## Activity
Across all the records below, count the lines that hold "computer". State only that figure.

(Extracted records)
= = =
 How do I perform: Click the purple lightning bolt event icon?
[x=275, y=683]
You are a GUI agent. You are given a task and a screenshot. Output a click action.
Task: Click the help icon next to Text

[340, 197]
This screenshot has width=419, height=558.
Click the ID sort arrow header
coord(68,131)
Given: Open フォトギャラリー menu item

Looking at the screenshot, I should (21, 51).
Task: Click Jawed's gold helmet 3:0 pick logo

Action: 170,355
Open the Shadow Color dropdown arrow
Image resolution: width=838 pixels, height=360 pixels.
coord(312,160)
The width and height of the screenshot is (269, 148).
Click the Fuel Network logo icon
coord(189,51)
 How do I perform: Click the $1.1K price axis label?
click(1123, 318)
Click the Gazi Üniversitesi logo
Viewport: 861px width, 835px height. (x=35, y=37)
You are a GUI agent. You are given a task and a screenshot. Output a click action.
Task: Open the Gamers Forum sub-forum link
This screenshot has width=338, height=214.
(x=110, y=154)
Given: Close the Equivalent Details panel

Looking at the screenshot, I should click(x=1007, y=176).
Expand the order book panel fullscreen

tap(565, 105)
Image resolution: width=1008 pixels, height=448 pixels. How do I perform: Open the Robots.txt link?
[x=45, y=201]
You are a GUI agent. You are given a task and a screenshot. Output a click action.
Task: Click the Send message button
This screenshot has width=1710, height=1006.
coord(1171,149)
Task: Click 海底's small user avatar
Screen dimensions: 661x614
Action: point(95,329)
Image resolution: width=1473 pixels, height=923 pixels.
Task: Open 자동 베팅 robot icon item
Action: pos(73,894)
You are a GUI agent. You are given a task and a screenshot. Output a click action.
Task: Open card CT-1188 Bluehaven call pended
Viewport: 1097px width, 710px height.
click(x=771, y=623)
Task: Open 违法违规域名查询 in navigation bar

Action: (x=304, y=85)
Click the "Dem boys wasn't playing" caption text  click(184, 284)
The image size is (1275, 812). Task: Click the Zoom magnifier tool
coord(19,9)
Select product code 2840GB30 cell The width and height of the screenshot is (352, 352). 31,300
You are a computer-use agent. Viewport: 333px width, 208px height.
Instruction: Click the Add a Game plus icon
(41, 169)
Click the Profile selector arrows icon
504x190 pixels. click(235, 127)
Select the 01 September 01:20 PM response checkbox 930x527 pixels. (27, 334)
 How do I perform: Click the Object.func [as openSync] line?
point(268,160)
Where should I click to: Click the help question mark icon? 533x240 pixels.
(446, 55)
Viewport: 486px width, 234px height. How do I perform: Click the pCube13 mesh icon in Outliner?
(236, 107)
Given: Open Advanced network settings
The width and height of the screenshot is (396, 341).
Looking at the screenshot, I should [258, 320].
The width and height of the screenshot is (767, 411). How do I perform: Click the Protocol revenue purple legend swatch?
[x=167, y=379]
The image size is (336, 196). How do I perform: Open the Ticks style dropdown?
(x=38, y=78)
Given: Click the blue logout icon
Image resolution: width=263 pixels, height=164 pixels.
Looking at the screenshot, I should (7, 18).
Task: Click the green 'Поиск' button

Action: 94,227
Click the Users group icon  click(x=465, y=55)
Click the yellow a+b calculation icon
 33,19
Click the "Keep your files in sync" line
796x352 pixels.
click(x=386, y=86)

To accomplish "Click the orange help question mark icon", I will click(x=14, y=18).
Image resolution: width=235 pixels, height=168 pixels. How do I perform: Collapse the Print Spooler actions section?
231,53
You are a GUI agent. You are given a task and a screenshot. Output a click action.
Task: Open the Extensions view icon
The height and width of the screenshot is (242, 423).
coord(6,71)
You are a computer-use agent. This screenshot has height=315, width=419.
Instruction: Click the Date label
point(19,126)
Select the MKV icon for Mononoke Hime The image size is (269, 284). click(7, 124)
= = =
## The answer
2